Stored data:
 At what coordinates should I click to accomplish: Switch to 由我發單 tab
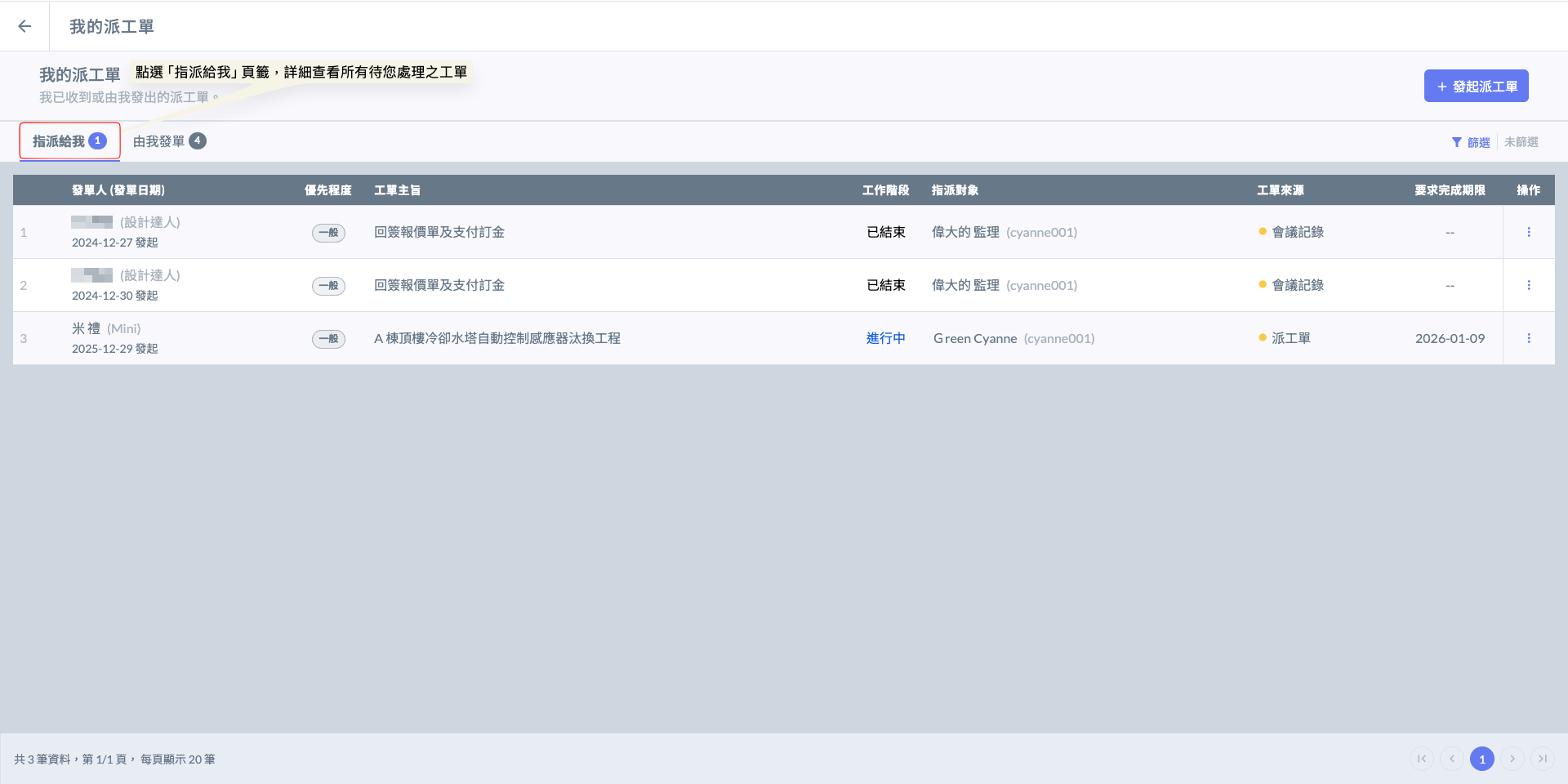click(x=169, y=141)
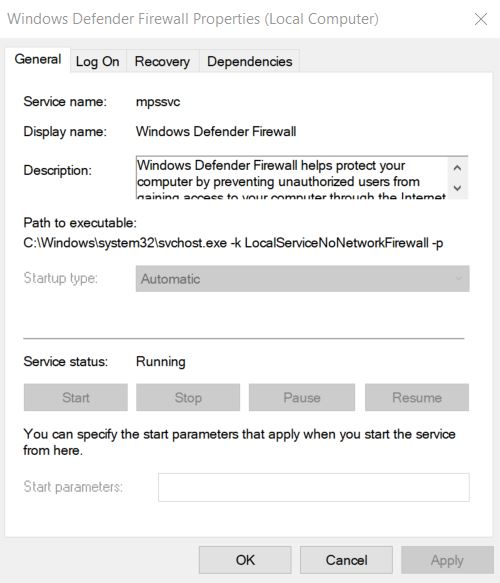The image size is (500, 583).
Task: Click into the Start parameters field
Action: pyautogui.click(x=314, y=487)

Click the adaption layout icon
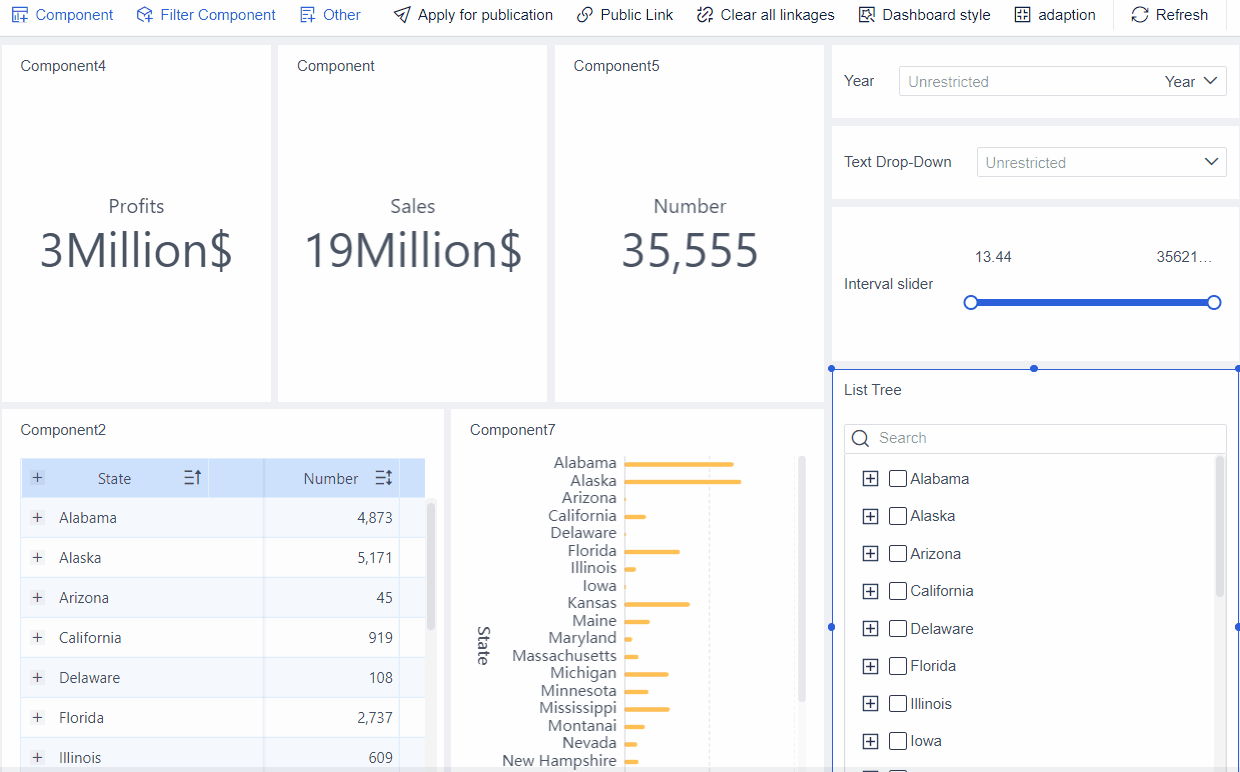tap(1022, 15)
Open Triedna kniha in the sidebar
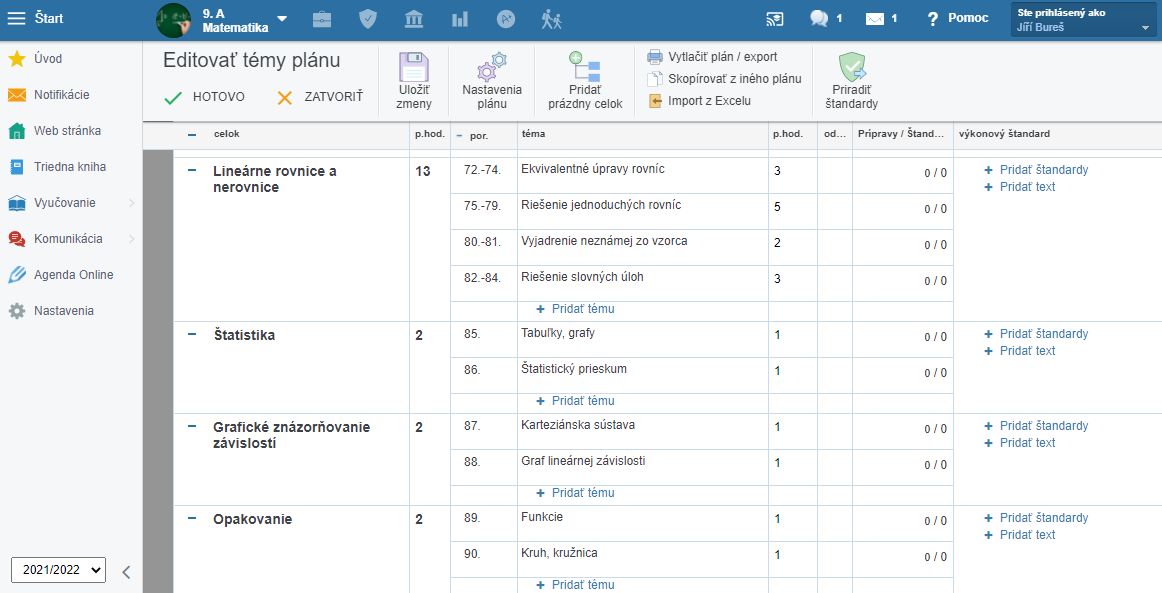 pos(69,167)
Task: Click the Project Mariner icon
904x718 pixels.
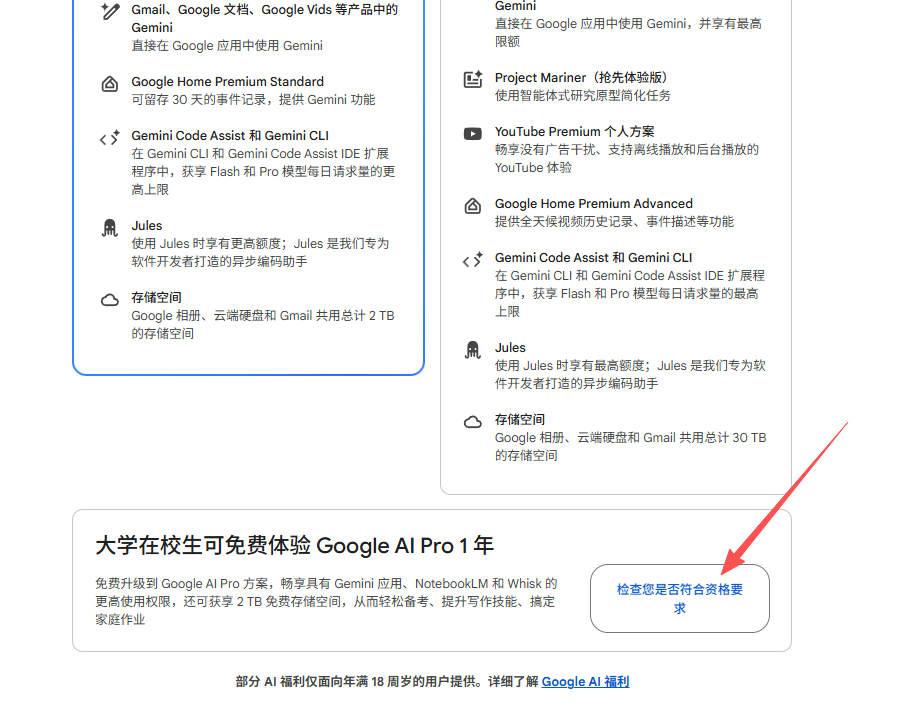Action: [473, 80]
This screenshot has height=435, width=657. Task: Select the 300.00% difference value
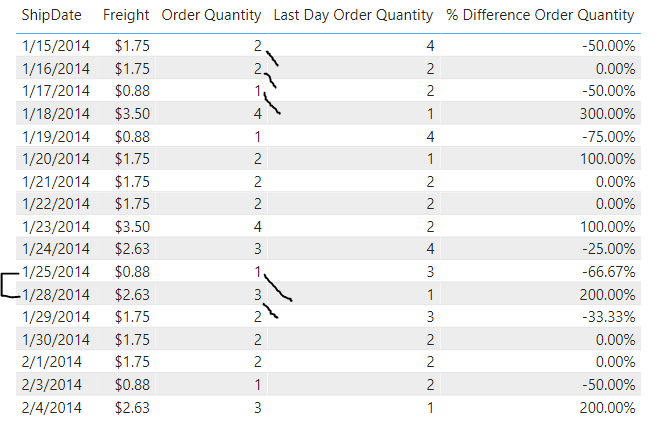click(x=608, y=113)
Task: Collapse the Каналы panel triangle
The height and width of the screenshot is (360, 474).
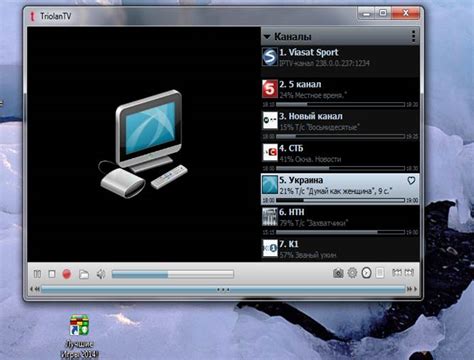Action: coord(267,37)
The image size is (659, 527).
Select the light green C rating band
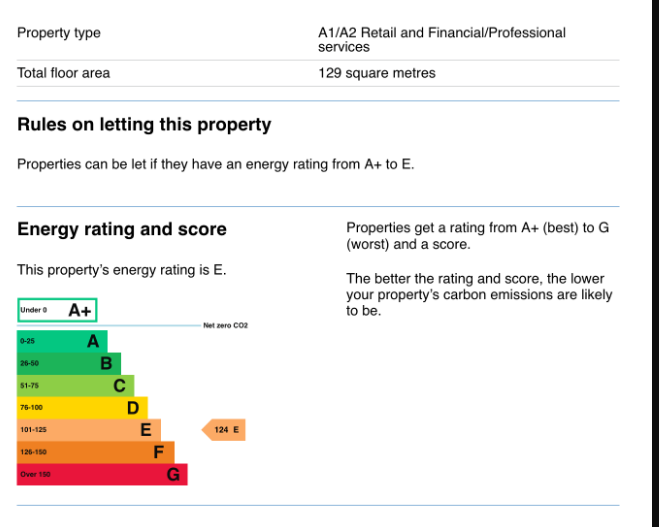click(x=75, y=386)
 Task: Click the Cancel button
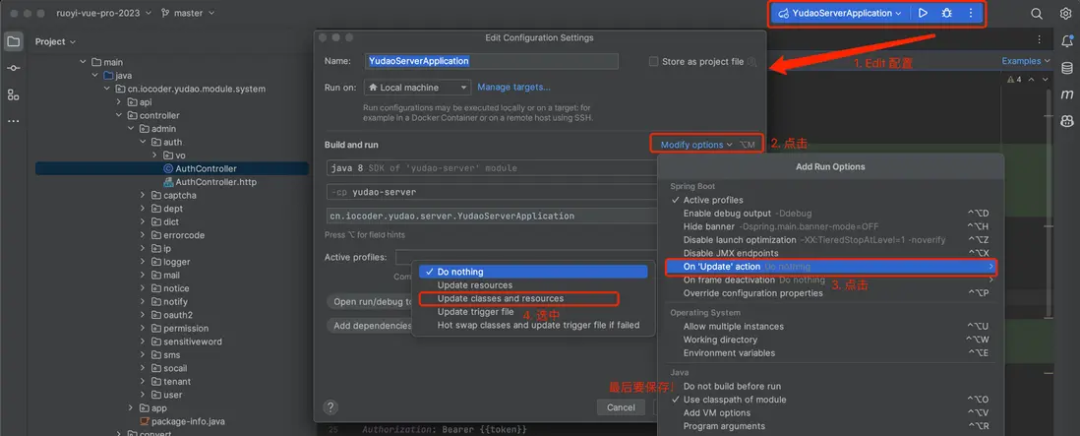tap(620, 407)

#### [What is needed]
Return all the data exactly, and keep the pictures out.

#### [Written response]
 At what coordinates should I click to accomplish: Switch to 由我發單 tab
click(x=169, y=141)
The image size is (500, 583).
Task: Click into the Start parameters field
Action: pyautogui.click(x=314, y=487)

Click the adaption layout icon
tap(1022, 15)
Open Triedna kniha in the sidebar
 pos(69,167)
Task: Click the Project Mariner icon
904x718 pixels.
Action: [473, 80]
This screenshot has height=435, width=657. Task: Select the 300.00% difference value
click(x=608, y=113)
Task: Collapse the Каналы panel triangle
The height and width of the screenshot is (360, 474).
Action: coord(267,37)
The image size is (659, 527).
Select the light green C rating band
click(x=75, y=386)
 Task: Click the Cancel button
tap(620, 407)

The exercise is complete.